8

I have a Java program which searches for a folder with the date of yesterday and compresses it to a 7zip file and deletes it at the end. Now I have noticed that the generated 7zip archive files by my program are way too big. When I use a program like 7-Zip File Manager to compress my files it generates an archive which is 5 kb big while my program generates an archive which is 737 kb big for the same files (which have a 873 kb size). Now I am afraid that my program does not compress it to a 7zip file but do a usual zip file. Is there a way to change something in my code so that it generates a smaller 7zip file like 7-Zip File Manager would do it?

*Task instructions*:
Extend the forum post above about the oversized 7zip archives from a Java program, starting right after its last sentence.

*Dataset content*:
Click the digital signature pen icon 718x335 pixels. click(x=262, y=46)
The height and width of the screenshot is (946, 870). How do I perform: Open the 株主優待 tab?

*The answer*:
package SevenZip;

import java.io.File;
import java.io.FileInputStream;
import java.io.IOException;
import java.text.SimpleDateFormat;
import java.util.Calendar;
import java.util.concurrent.TimeUnit;

import org.apache.commons.compress.archivers.sevenz.SevenZArchiveEntry;
import org.apache.commons.compress.archivers.sevenz.SevenZOutputFile;

public class SevenZipUtils {

    public static void main(String[] args) throws InterruptedException, IOException {

        String sourceFolder = "C:/Users/Ferid/Documents/Dates/";
        String outputZipFile = "/Users/Ferid/Documents/Dates";
        int sleepTime = 0;
        compress(sleepTime, outputZipFile, sourceFolder);
    }

    public static boolean deleteDirectory(File directory, int sleepTime) throws InterruptedException {
        if (directory.exists()) {
            File[] files = directory.listFiles();
            if (null != files) {
                for (int i = 0; i < files.length; i++) {
                    if (files[i].isDirectory()) {
                        deleteDirectory(files[i], sleepTime);
                        System.out.println("Folder deleted: " + files[i]);
                    } else {
                        files[i].delete();
                        System.out.println("File deleted: " + files[i]);
                    }
                }
            }
        }
        TimeUnit.SECONDS.sleep(sleepTime);
        return (directory.delete());
    }

    public static void compress(int sleepTime, String outputZipFile, String sourceFolder)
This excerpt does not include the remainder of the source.